1804.2012年4月21日(土) IMF資本増強に割り切れなさ

 借金だらけのわが国が苦しい財政事情の中で、思い切って国際通貨基金(IMF)資本増強のため、加盟国の中でユーロ圏諸国合計拠出額に次ぐ大判振る舞いの600億ドルを拠出することになった。ギリシャ、イタリアに続いてスペインの財政状況も怪しくなってきた。経済危機がヨーロッパ中に拡大することを恐れたIMFが基金強化を打ち出していたが、それに即座に呼応したものである。

 これにより一時的にせよ、ヨーロッパの経済危機が遠ざかるならそれで善しとすべきだろう。今回のIMFの拠出要請に対しては、最大の拠出国であるアメリカが国の逼迫した財政事情から議会の了承を得られず、当初から資金を出さないと発表していた。これに対して日本は比較的早い段階で相当な拠出をすると匂わせ、日本が主導権を取ったせいで全体の目標である、5千億ドルに近い4千3百億ドルを集めることができたとラガルド専務理事はすっかりご機嫌である。

 日本の多額の拠出は大きな国際貢献には違いないが、どうもすんなり納得することはできない。それは、世界最大の経済大国であるアメリカがこの追加資金を出さなかったことと、同じく第2位の経済大国である中国が渋々拠出にOKサインを出したが、その金額は未定であり、国際社会で毎度強い発言権を発揮する両国が、新興国がなけなしの財布をはたいてまでも拠出する中で他国の経済危機に際して後ろ向きの姿勢を取っているのはいかがなものか。

 この中で日本の安住財務相はかなり早くから拠出を明言していた。

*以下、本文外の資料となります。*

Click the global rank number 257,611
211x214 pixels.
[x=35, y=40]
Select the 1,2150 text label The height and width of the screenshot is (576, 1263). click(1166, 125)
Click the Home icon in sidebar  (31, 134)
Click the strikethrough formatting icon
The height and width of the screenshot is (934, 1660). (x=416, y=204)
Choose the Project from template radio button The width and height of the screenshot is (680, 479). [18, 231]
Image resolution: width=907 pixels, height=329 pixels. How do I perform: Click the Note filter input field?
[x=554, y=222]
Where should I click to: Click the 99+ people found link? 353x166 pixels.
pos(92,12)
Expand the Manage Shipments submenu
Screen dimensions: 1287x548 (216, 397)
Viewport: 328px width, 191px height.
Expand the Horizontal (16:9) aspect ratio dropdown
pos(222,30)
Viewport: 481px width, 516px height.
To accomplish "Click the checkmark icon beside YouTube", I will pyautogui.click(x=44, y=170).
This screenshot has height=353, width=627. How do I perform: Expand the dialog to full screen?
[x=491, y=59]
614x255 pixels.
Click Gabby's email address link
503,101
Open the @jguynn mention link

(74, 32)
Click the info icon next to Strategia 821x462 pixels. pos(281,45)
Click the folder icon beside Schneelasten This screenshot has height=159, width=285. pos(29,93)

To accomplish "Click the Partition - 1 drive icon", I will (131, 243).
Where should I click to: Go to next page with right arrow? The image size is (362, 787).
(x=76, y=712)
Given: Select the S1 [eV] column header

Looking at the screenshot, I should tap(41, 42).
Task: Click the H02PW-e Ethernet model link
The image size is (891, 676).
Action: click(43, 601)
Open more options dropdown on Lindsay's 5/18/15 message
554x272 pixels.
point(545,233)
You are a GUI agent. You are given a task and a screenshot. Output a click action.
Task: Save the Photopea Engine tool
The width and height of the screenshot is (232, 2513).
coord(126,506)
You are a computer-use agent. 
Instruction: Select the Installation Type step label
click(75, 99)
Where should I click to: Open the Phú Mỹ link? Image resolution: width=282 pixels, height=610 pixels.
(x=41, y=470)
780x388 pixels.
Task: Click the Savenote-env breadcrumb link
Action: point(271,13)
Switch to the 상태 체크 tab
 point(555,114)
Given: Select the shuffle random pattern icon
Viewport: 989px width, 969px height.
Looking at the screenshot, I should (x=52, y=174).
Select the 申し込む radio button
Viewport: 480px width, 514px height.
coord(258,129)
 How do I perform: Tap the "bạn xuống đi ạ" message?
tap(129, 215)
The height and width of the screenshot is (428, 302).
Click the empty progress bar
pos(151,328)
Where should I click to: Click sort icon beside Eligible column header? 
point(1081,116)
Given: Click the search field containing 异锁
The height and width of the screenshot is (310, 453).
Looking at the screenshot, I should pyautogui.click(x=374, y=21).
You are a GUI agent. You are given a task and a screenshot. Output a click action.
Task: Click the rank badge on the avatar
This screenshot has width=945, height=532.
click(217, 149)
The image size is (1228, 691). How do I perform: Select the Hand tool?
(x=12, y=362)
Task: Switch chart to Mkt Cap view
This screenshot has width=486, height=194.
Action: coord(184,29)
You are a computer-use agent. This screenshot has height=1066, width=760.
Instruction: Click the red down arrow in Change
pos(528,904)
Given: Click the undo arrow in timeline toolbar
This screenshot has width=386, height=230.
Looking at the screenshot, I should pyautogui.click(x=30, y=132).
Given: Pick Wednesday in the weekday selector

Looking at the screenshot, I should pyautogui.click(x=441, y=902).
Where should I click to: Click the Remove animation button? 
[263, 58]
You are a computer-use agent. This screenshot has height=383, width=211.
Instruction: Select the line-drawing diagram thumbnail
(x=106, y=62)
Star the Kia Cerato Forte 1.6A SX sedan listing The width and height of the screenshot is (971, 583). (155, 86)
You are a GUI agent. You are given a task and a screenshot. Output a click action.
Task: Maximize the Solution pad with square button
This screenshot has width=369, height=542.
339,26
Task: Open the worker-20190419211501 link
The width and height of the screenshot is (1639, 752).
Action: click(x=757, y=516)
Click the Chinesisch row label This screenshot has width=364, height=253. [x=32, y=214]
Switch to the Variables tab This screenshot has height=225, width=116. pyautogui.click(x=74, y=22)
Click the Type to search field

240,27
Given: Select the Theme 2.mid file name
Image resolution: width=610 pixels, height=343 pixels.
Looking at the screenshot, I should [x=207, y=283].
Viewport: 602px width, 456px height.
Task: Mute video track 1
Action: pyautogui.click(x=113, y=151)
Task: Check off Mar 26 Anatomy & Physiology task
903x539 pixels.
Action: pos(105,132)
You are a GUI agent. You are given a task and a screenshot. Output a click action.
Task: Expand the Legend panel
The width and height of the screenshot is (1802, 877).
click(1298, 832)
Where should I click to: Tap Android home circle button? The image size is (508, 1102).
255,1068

どこまで話を詰めて結論を出したのか分からない。いい顔を見せるために率先して苦しい財布からひねり出したと思えてしようがない。もちろん狙い通りとなったラガルド専務理事は日本を褒めちぎっているが、それを受けて安住氏は20カ国・地域(G20)財務相・中央銀行総裁会議後の記者会見で「日本が先駆けて資金拠出を表明した成果があった。大きな貢献を果たせた」と述べた。この言葉にもやや引っかかる。その通りではあるが、大臣は日本の財政も逼迫して、借金では先進国中最悪であることを忘れている。

 日本は資金拠出は拠出として、それよりアメリカを説得して拠出させるなり、金満国家のくせにいつも資金を提供しようとしない中国を、もっと思い切った資金提供をしてくれるよう説得することに一層力をつぎ込むべきではなかっただろうか。それがベビー・ギャング、安住財務相のなすべきことではないのか。そうした外交努力は残念ながら、まったく見られなかった。